---- Passage

Mary Leonard, MD, is pointing at a spine MRI scan of a young adult who had a bone marrow transplant in childhood. “That vertebra is compressed,” said Leonard, a professor of pediatrics and of medicine who serves as an associate dean for maternal and child health research. “These patients who are in their teens or early 20s have little-old-lady kinds of fractures.”
Preventing early osteoporotic fractures in those who have withstood childhood chronic diseases is a central aim of Leonard’s research program. She and her colleagues have documented abnormal bone structure, muscle mass and muscle strength in children and teens with conditions ranging from cancer to Crohn’s disease to organ transplantation. Immobility, inflammation, malabsorption of nutrients and treatment with radiation or steroids can all pose threats to developing bones.
“We believe that once you go through puberty, you’re not getting that bone back,” Leonard said. “I feel like we’ve described and described the problem, and now we need to do clinical trials to see what we can do to improve bone health in these patients. We just want to make sure they go into adulthood with the best, strongest skeleton possible—with bones to last a lifetime.”

--------
---- Information supplied

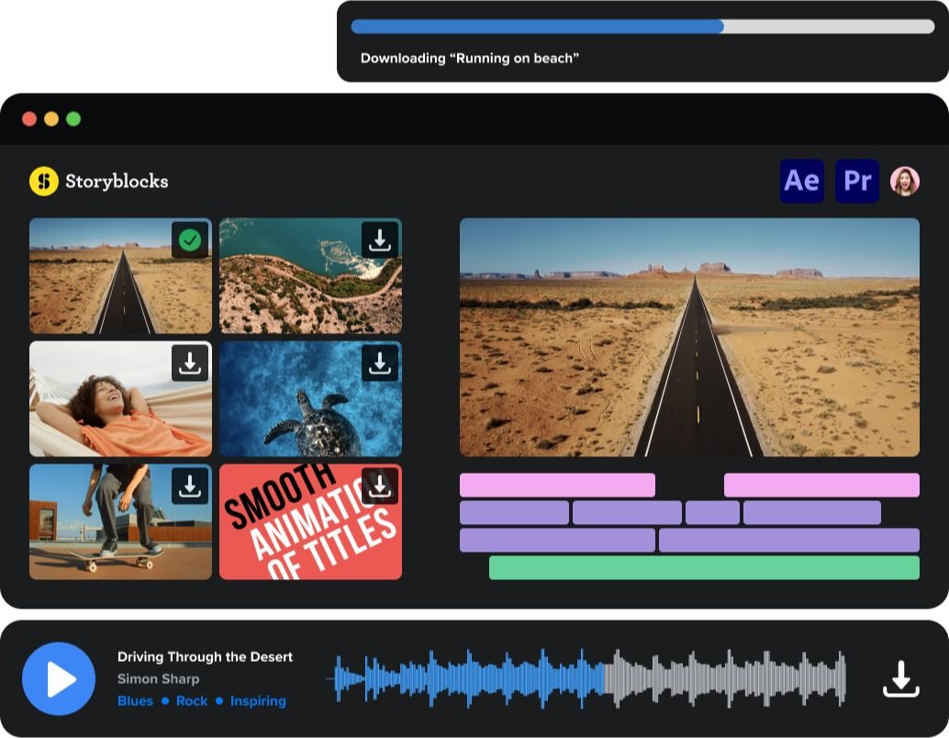Open the desert road video preview
Viewport: 949px width, 738px height.
click(x=689, y=336)
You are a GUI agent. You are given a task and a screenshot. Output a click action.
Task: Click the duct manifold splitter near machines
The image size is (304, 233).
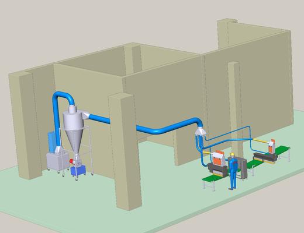(201, 132)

--------

Required action:
Could you reproduce the whole passage about Mary Leonard's bone research word for word?

Answer box:
Mary Leonard, MD, is pointing at a spine MRI scan of a young adult who had a bone marrow transplant in childhood. “That vertebra is compressed,” said Leonard, a professor of pediatrics and of medicine who serves as an associate dean for maternal and child health research. “These patients who are in their teens or early 20s have little-old-lady kinds of fractures.”
Preventing early osteoporotic fractures in those who have withstood childhood chronic diseases is a central aim of Leonard’s research program. She and her colleagues have documented abnormal bone structure, muscle mass and muscle strength in children and teens with conditions ranging from cancer to Crohn’s disease to organ transplantation. Immobility, inflammation, malabsorption of nutrients and treatment with radiation or steroids can all pose threats to developing bones.
“We believe that once you go through puberty, you’re not getting that bone back,” Leonard said. “I feel like we’ve described and described the problem, and now we need to do clinical trials to see what we can do to improve bone health in these patients. We just want to make sure they go into adulthood with the best, strongest skeleton possible—with bones to last a lifetime.”